Em Portugal, fala-se muito em dificuldades no financiamento da educação. Isso pode afetar a capacidade das escolas e universidades se adaptarem aos desafios tecnológicos e darem as competências certas aos alunos?

O problema da educação não parece ser de financiamento, mas de escolhas e prioridades. Se queremos dar a melhor formação possível nas escolas e universidades, a aposta para o futuro deverá ser garantir o acesso à tecnologia mais avançada possível e a igualdade de oportunidades nesse acesso. Esta revolução vai impactar a forma como produzimos conhecimento.
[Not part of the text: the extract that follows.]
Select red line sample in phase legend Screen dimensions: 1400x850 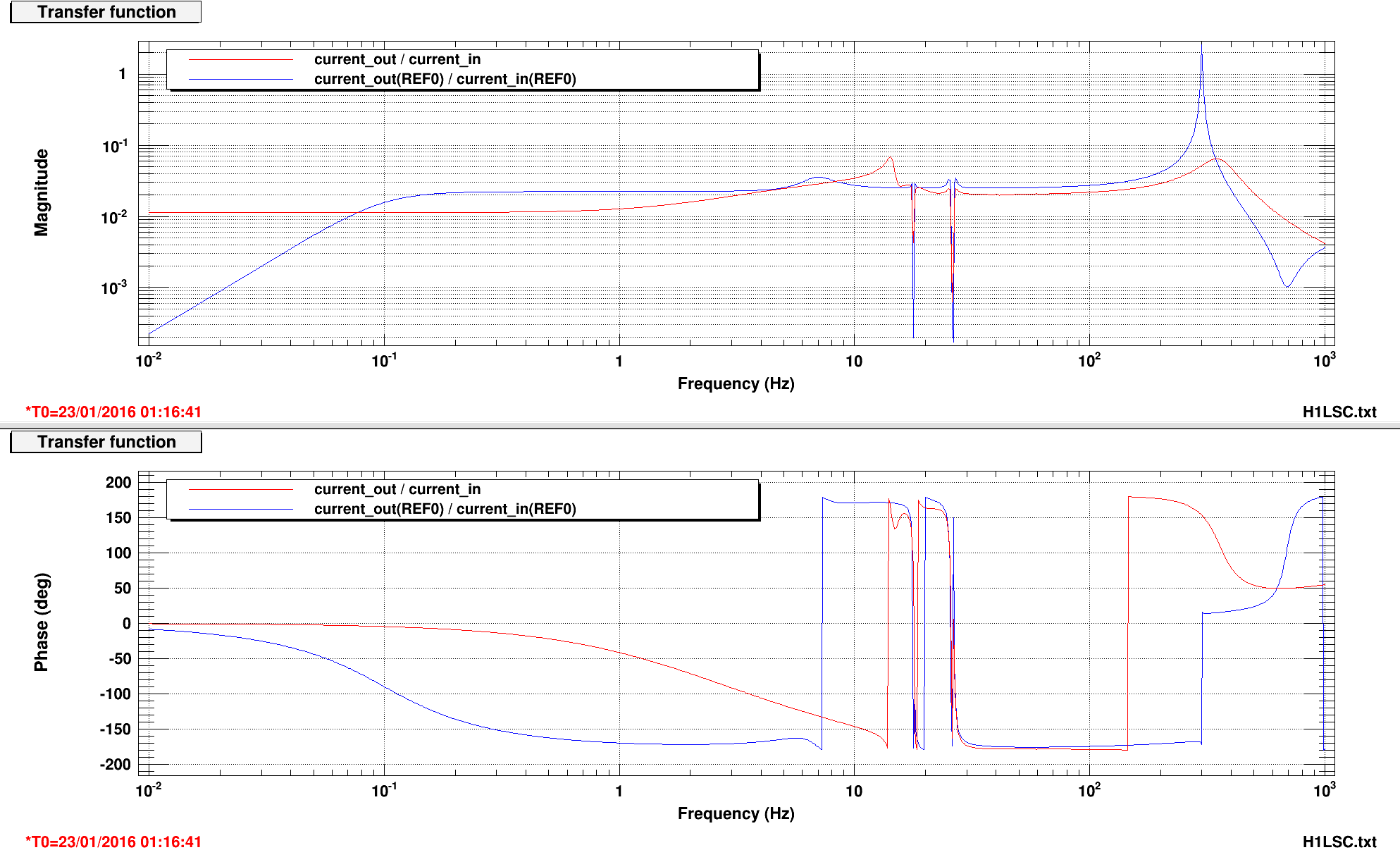point(240,490)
Por isso, as competências a desenvolver nas escolas e universidades terão de ser diferentes, se queremos preparar os alunos para o futuro.

Todas as tarefas repetitivas vão eventualmente ser substituídas por alguma forma de IA, por isso, a criatividade e o pensamento crítico e analítico vão continuar a ser fundamentais, a par de outras competências inerentemente humanas, como a empatia, a interação social e a capacidade de liderança.

E que papel têm os empregadores na promoção de uma integração mais suave da IA? Isto é, em Portugal, a taxa de formação contínua é baixa. É um mau sinal perante os desafios que se avizinham e a necessidade grande de formação?

O paradigma vai ter de mudar. A formação profissional e a aprendizagem ao longo da vida terão de ser encarados de forma mais séria por empregadores e trabalhadores. A escassez de talento e de competências continuará a ser um dos grandes problemas do mercado de trabalho, por isso o upskilling e reskilling será uma necessidade ainda maior no futuro.

A cultura de formação em contexto de trabalho tem mesmo de evoluir e adaptar-se, para garantir as competências certas e o aumento de produtividade tão necessário ao desenvolvimento económico.

Regra geral, são mais os homens nos cursos tecnológicos. Sei que o tema da desigualdade de género lhe é caro. Reconhece o risco da IA agravar esse fosso, especialmente no mundo do trabalho?

O risco existe, especialmente no mundo do trabalho e a escassez de mulheres em cursos tecnológicos é um problema que pode contribuir para essa desigualdade. É importante que as empresas reconheçam esse risco e tomem medidas para o mitigar, promovendo a diversidade, por exemplo, tornando a igualdade de género um objetivo estratégico.

Além disso, a diversidade na indústria de tecnologia é fundamental para garantir que a própria IA não é criada com preconceitos de base. Em simultâneo, é determinante atrair mais jovens mulheres para esta área e isso tem de começar nas escolas e nas famílias, sem preconceitos de género nas escolhas e com incentivo à participação de mulheres.

Garantir o desenvolvimento justo e inclusivo da IA e a sua utilização para o bem será uma das principais missões para as empresas tecnológicas e para os Governos nos próximos tempos.

Vânia Neto

Future skills initiative program manager da Microsoft para a Europa Ocidental

Em concreto, o que deve ser feito para garantir que a IA não torna mais grave o fosso entre trabalhadoras e trabalhadores?

É fundamental que, na indústria de tecnologia, a diversidade seja garantida, para que a IA seja desenvolvida de forma justa e inclusiva. É importante também investir em programas de formação e requalificação para ajudar os trabalhadores a adaptar-se às mudanças no mercado de trabalho.

Como é que vê o futuro do trabalho? Que papel terá a IA nesse futuro? E o humano?

Já utilizo IA diariamente, online e nas ferramentas de produtividade que a Microsoft disponibiliza. No futuro próximo, acredito que essa será a realidade da maioria dos trabalhadores. A IA servirá para aumentar a nossa capacidade humana e libertar-nos do trabalho mais básico e repetitivo, bem como dar-nos mais tempo para pensar e concentrar-nos nas nossas competências humanas.

Garantir o desenvolvimento justo e inclusivo da IA e a sua utilização para o bem será uma das principais missões para as empresas tecnológicas e para os Governos nos próximos tempos.